--- Exercise ---
Output the full listing exactly, character for character.

-*-*-

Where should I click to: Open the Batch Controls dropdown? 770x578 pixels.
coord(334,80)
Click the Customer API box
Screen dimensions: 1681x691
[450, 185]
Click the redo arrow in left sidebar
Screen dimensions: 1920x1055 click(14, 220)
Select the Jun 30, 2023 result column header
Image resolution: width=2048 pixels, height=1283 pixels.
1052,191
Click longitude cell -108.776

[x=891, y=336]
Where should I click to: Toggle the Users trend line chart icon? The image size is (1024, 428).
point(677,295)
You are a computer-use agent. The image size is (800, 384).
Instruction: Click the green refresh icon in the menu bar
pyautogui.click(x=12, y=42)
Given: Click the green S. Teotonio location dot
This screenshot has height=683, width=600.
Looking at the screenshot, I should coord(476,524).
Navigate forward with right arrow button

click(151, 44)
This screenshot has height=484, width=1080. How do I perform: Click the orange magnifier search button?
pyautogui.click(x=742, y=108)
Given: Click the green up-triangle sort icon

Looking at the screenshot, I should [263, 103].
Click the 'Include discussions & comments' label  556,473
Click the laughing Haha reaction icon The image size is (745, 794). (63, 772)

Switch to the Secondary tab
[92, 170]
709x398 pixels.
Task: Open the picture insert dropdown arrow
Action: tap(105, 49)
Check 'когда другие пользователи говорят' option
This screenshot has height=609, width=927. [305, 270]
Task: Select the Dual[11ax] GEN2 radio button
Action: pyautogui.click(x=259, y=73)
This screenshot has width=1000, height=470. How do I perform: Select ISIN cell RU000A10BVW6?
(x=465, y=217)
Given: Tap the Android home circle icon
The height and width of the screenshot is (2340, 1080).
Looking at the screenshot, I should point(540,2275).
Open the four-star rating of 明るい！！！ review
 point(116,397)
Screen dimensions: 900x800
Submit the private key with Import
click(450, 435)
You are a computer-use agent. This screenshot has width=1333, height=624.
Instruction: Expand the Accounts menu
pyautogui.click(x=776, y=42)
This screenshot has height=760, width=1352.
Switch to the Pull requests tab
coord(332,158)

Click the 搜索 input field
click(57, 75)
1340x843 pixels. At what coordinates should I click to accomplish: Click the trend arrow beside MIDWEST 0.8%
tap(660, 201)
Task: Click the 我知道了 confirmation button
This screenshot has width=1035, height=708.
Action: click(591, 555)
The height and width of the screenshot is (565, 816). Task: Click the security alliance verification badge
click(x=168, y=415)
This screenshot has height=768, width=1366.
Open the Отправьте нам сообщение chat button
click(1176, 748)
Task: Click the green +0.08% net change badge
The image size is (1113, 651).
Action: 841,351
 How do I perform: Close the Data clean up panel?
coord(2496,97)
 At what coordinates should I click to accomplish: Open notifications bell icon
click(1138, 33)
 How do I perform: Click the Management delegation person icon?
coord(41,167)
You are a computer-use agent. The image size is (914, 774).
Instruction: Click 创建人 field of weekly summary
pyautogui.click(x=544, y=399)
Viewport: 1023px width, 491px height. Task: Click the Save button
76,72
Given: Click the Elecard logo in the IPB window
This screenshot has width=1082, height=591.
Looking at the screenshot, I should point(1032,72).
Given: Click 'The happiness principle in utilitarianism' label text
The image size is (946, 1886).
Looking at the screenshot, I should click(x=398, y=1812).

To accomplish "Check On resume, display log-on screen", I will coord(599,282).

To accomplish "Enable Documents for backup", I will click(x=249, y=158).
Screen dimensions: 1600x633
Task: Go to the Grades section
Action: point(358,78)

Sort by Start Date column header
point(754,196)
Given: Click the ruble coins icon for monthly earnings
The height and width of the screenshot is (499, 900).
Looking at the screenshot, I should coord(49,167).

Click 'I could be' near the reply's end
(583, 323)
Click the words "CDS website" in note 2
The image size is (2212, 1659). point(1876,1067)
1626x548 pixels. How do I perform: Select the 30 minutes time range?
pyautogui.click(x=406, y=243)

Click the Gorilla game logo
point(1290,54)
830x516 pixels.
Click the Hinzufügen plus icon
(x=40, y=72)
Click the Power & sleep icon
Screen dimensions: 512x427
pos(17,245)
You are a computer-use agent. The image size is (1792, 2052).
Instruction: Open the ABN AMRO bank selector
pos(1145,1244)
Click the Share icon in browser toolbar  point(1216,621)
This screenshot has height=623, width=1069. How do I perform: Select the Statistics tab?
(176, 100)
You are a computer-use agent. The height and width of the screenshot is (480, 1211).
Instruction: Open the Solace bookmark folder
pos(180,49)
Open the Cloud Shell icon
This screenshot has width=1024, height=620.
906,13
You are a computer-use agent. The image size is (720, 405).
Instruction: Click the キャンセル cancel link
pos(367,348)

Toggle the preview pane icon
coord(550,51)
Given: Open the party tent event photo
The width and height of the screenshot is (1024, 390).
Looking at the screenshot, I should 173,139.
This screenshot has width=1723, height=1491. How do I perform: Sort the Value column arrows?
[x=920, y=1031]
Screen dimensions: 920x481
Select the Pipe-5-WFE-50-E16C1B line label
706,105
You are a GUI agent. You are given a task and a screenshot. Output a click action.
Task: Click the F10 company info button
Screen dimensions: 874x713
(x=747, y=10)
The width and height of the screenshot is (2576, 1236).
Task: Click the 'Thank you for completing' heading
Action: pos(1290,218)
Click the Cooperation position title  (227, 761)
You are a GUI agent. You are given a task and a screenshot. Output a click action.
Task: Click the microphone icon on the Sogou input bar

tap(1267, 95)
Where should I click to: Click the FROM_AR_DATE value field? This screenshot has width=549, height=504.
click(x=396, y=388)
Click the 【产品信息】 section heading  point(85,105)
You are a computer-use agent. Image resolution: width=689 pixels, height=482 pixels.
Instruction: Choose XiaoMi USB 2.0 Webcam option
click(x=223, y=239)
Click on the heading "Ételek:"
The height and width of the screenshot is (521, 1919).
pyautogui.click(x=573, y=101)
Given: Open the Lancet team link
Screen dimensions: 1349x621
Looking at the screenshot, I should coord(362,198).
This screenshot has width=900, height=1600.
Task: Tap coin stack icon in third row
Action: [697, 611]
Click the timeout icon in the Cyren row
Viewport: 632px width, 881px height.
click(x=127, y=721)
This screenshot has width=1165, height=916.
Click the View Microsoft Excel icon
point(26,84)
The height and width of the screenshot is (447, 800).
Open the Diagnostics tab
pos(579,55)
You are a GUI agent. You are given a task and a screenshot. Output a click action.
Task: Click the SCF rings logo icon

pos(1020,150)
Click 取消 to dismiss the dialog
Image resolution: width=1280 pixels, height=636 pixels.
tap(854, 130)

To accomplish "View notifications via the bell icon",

-*-*-

--- Result for this exercise ---
Where should I click to: Open the Batch Controls dropdown? 770x578 pixels.
coord(334,80)
Click the Customer API box
Screen dimensions: 1681x691
[450, 185]
Click the redo arrow in left sidebar
Screen dimensions: 1920x1055 click(14, 220)
Select the Jun 30, 2023 result column header
Image resolution: width=2048 pixels, height=1283 pixels.
1052,191
Click longitude cell -108.776

[x=891, y=336]
Where should I click to: Toggle the Users trend line chart icon? The image size is (1024, 428).
point(677,295)
You are a computer-use agent. The image size is (800, 384).
Instruction: Click the green refresh icon in the menu bar
pyautogui.click(x=12, y=42)
Given: Click the green S. Teotonio location dot
This screenshot has height=683, width=600.
Looking at the screenshot, I should coord(476,524).
Navigate forward with right arrow button

click(151, 44)
This screenshot has height=484, width=1080. How do I perform: Click the orange magnifier search button?
pyautogui.click(x=742, y=108)
Given: Click the green up-triangle sort icon

Looking at the screenshot, I should [263, 103].
Click the 'Include discussions & comments' label  556,473
Click the laughing Haha reaction icon The image size is (745, 794). (63, 772)

Switch to the Secondary tab
[92, 170]
709x398 pixels.
Task: Open the picture insert dropdown arrow
Action: tap(105, 49)
Check 'когда другие пользователи говорят' option
This screenshot has height=609, width=927. [305, 270]
Task: Select the Dual[11ax] GEN2 radio button
Action: pyautogui.click(x=259, y=73)
This screenshot has width=1000, height=470. How do I perform: Select ISIN cell RU000A10BVW6?
(x=465, y=217)
Given: Tap the Android home circle icon
The height and width of the screenshot is (2340, 1080).
Looking at the screenshot, I should point(540,2275).
Open the four-star rating of 明るい！！！ review
 point(116,397)
Screen dimensions: 900x800
Submit the private key with Import
click(450, 435)
You are a computer-use agent. This screenshot has width=1333, height=624.
Instruction: Expand the Accounts menu
pyautogui.click(x=776, y=42)
This screenshot has height=760, width=1352.
Switch to the Pull requests tab
coord(332,158)

Click the 搜索 input field
click(57, 75)
1340x843 pixels. At what coordinates should I click to accomplish: Click the trend arrow beside MIDWEST 0.8%
tap(660, 201)
Task: Click the 我知道了 confirmation button
This screenshot has width=1035, height=708.
Action: click(591, 555)
The height and width of the screenshot is (565, 816). Task: Click the security alliance verification badge
click(x=168, y=415)
This screenshot has height=768, width=1366.
Open the Отправьте нам сообщение chat button
click(1176, 748)
Task: Click the green +0.08% net change badge
The image size is (1113, 651).
Action: 841,351
 How do I perform: Close the Data clean up panel?
coord(2496,97)
 At what coordinates should I click to accomplish: Open notifications bell icon
click(1138, 33)
 How do I perform: Click the Management delegation person icon?
coord(41,167)
You are a computer-use agent. The image size is (914, 774).
Instruction: Click 创建人 field of weekly summary
pyautogui.click(x=544, y=399)
Viewport: 1023px width, 491px height. Task: Click the Save button
76,72
Given: Click the Elecard logo in the IPB window
This screenshot has width=1082, height=591.
Looking at the screenshot, I should point(1032,72).
Given: Click 'The happiness principle in utilitarianism' label text
The image size is (946, 1886).
Looking at the screenshot, I should click(x=398, y=1812).

To accomplish "Check On resume, display log-on screen", I will coord(599,282).

To accomplish "Enable Documents for backup", I will click(x=249, y=158).
Screen dimensions: 1600x633
Task: Go to the Grades section
Action: point(358,78)

Sort by Start Date column header
point(754,196)
Given: Click the ruble coins icon for monthly earnings
The height and width of the screenshot is (499, 900).
Looking at the screenshot, I should coord(49,167).

Click 'I could be' near the reply's end
(583, 323)
Click the words "CDS website" in note 2
The image size is (2212, 1659). point(1876,1067)
1626x548 pixels. How do I perform: Select the 30 minutes time range?
pyautogui.click(x=406, y=243)

Click the Gorilla game logo
point(1290,54)
830x516 pixels.
Click the Hinzufügen plus icon
(x=40, y=72)
Click the Power & sleep icon
Screen dimensions: 512x427
pos(17,245)
You are a computer-use agent. The image size is (1792, 2052).
Instruction: Open the ABN AMRO bank selector
pos(1145,1244)
Click the Share icon in browser toolbar  point(1216,621)
This screenshot has height=623, width=1069. How do I perform: Select the Statistics tab?
(176, 100)
You are a computer-use agent. The height and width of the screenshot is (480, 1211).
Instruction: Open the Solace bookmark folder
pos(180,49)
Open the Cloud Shell icon
This screenshot has width=1024, height=620.
906,13
You are a computer-use agent. The image size is (720, 405).
Instruction: Click the キャンセル cancel link
pos(367,348)

Toggle the preview pane icon
coord(550,51)
Given: Open the party tent event photo
The width and height of the screenshot is (1024, 390).
Looking at the screenshot, I should 173,139.
This screenshot has width=1723, height=1491. How do I perform: Sort the Value column arrows?
[x=920, y=1031]
Screen dimensions: 920x481
Select the Pipe-5-WFE-50-E16C1B line label
706,105
You are a GUI agent. You are given a task and a screenshot. Output a click action.
Task: Click the F10 company info button
Screen dimensions: 874x713
(x=747, y=10)
The width and height of the screenshot is (2576, 1236).
Task: Click the 'Thank you for completing' heading
Action: pos(1290,218)
Click the Cooperation position title  (227, 761)
You are a GUI agent. You are given a task and a screenshot. Output a click action.
Task: Click the microphone icon on the Sogou input bar

tap(1267, 95)
Where should I click to: Click the FROM_AR_DATE value field? This screenshot has width=549, height=504.
click(x=396, y=388)
Click the 【产品信息】 section heading  point(85,105)
You are a computer-use agent. Image resolution: width=689 pixels, height=482 pixels.
Instruction: Choose XiaoMi USB 2.0 Webcam option
click(x=223, y=239)
Click on the heading "Ételek:"
The height and width of the screenshot is (521, 1919).
pyautogui.click(x=573, y=101)
Given: Open the Lancet team link
Screen dimensions: 1349x621
Looking at the screenshot, I should coord(362,198).
This screenshot has width=900, height=1600.
Task: Tap coin stack icon in third row
Action: [697, 611]
Click the timeout icon in the Cyren row
Viewport: 632px width, 881px height.
click(x=127, y=721)
This screenshot has width=1165, height=916.
Click the View Microsoft Excel icon
point(26,84)
The height and width of the screenshot is (447, 800).
Open the Diagnostics tab
pos(579,55)
You are a GUI agent. You are given a task and a screenshot. Output a click action.
Task: Click the SCF rings logo icon

pos(1020,150)
Click 取消 to dismiss the dialog
Image resolution: width=1280 pixels, height=636 pixels.
tap(854, 130)

To accomplish "View notifications via the bell icon",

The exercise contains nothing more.